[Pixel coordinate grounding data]
★ ★ ★

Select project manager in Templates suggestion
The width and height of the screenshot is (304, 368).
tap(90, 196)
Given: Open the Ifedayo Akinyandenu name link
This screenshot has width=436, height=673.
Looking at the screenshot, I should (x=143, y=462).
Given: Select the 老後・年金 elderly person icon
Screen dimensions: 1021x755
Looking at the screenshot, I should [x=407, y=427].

★ ★ ★

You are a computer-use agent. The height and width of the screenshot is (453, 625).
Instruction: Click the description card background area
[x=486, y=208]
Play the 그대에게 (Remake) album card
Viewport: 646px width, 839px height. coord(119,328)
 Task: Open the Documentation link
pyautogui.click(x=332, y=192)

★ ★ ★

WHAT YOU ARE ASKED TO DO
Every line above that holds the word "Given" should be copied out.

COMPLETED TASK
Given: Open the Ifedayo Akinyandenu name link
Given: Select the 老後・年金 elderly person icon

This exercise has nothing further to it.